Mehr als 40 % der Österreicher haben Immunerkrankungen, ¾ davon Allergien

Wien- Vom 6.-9. September tagen mehr als 4.000 Immunologen im Austria Center Vienna beim europäischen Immunologie-Kongress (ECI). Immunologische Grundlagenforschung und Immuntherapien stehen im Fokus. Neue Erfolge in der Bekämpfung von Allergien, Autoimmun- und Krebserkrankungen werden gefeiert.

Mehr als 3 Millionen bzw. 40 % aller Österreicher und Österreicherinnen sind von Immunerkrankungen betroffen. Rund drei Viertel davon (das sind mehr als zwei Millionen Menschen) haben sich mit Allergenen sensibilisiert; ein Gutteil davon leidet zumindest zeitweilig an manifesten Allergien. ‘Zudem sind in Österreich an die 650.000 Patienten an Autoimmunerkrankungen erkrankt, bei 7.100 Personen sind Immundefizite zu erwarten. Generell nehmen Immunerkrankungen stetig zu.
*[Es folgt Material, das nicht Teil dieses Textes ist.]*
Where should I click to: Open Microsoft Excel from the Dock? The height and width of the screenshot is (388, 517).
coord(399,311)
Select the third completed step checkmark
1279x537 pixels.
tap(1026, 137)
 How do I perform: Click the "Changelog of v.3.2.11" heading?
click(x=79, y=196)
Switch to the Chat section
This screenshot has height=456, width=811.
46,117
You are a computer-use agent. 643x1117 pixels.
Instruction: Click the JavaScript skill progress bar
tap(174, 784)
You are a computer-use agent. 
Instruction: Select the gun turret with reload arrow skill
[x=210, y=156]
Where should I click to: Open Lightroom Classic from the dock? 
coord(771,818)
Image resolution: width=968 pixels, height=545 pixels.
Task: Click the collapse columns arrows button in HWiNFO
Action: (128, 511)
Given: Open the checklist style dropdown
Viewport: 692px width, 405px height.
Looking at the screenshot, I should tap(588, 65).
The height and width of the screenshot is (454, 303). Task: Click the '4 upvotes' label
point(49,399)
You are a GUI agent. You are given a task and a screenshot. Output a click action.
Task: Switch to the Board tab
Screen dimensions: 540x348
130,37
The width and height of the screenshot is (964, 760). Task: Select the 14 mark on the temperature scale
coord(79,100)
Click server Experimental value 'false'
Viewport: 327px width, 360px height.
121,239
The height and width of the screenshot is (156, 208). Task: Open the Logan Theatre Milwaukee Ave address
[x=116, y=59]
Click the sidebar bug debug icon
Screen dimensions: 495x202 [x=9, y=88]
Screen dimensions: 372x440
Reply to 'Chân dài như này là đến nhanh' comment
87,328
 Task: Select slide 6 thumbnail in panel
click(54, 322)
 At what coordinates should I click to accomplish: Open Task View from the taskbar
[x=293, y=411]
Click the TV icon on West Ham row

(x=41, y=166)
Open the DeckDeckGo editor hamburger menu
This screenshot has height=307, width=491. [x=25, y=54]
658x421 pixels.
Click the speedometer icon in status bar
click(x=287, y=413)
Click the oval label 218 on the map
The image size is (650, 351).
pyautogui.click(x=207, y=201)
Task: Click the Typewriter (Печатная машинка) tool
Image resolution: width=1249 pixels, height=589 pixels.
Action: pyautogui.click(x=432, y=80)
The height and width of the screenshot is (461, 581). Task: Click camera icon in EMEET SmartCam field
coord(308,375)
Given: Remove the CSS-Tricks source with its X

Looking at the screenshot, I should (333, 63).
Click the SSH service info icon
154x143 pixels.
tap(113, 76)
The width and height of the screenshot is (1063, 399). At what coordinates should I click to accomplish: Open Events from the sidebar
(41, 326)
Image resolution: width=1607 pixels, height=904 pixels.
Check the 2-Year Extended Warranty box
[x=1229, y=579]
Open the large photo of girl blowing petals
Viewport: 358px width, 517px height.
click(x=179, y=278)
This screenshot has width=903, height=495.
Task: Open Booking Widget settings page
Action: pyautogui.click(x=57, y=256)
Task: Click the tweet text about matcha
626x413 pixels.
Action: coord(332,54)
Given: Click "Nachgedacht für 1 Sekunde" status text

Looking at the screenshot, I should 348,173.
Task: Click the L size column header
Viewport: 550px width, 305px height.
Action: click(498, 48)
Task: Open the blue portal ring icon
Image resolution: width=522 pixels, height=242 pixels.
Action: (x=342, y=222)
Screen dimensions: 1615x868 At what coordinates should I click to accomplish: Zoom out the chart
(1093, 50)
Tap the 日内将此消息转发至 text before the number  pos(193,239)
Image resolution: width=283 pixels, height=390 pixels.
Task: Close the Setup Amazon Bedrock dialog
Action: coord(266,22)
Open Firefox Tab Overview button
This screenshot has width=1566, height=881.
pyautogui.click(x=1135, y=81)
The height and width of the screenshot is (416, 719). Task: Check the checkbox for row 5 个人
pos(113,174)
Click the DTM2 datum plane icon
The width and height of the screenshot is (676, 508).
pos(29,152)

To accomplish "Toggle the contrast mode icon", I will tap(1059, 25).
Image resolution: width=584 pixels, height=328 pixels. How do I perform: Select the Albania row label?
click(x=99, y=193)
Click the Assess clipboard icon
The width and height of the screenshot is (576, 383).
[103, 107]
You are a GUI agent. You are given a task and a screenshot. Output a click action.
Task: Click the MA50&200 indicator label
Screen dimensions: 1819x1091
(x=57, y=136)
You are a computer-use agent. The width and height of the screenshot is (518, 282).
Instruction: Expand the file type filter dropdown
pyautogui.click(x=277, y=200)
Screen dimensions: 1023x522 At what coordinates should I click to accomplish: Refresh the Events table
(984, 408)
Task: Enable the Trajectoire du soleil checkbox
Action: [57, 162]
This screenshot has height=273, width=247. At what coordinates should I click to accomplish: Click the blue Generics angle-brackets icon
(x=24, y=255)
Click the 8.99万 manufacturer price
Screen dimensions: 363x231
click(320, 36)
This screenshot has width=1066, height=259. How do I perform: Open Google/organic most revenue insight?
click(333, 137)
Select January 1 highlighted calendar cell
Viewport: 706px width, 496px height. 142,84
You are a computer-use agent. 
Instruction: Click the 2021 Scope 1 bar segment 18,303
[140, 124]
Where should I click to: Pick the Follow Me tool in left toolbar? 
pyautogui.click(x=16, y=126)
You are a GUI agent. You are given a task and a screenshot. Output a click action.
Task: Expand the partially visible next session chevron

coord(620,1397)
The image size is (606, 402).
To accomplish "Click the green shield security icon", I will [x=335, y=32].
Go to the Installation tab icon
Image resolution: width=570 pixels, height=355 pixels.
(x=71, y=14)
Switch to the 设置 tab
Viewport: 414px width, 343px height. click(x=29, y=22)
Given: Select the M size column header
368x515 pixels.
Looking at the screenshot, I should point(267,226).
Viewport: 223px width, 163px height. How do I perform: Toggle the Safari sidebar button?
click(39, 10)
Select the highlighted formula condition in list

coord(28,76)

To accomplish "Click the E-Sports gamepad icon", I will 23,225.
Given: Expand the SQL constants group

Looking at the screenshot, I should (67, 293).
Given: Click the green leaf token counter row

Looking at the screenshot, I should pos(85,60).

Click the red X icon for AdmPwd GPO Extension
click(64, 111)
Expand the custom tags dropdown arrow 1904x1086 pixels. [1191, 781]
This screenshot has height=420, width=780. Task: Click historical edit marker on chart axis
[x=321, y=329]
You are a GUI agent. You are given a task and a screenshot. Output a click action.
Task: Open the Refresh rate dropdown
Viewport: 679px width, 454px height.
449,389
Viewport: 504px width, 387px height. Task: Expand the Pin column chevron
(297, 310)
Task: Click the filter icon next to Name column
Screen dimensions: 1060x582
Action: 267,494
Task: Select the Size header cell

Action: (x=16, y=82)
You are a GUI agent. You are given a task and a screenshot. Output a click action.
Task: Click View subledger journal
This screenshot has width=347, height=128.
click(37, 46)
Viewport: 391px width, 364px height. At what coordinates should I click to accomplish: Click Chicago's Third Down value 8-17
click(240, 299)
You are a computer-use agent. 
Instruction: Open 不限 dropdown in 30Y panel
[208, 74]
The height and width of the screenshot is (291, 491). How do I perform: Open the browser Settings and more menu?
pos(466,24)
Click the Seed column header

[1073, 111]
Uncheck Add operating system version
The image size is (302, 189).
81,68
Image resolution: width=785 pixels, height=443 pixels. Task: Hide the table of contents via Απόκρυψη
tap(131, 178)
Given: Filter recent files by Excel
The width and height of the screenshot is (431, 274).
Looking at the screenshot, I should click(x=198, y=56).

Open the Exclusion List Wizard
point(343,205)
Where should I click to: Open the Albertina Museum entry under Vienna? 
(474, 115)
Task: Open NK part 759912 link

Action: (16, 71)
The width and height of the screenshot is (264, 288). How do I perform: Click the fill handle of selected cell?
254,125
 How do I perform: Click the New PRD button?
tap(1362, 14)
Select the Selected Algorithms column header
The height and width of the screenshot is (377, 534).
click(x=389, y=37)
Das Tätigkeitsfeld von Immunologen wird zusätzlich durch Krebserkrankungen, die einer immunologischen Intervention bedürfen, erweitert: hiervon sind rund 30.0000 Menschen betroffen. Auch die 8.000 ÖsterreicherInnen, die Organ- und Knochenmarkstransplantationen erhalten, benötigen Unterstützung’, schätzt Univ.-Prof. Dr. Winfried F. Pickl vom Institut für Immunologie an der medizinischen Universität Wien und Kongresspräsident des heurigen ECI-Kongresses. ‘Der Zunahme an immunologischem Bedarf steht zum Glück auch eine verbesserte Diagnostik gegenüber, d. h. Immunerkrankungen werden besser erkannt. Auch liefern neueste Impfungen mit rekombinanten Allergieimpfstoffen sowie Erkenntnisse aus der Hygienehypothese gute Erklärungen und entsprechende Ansatzpunkte bei Allergien’, betont Pickl.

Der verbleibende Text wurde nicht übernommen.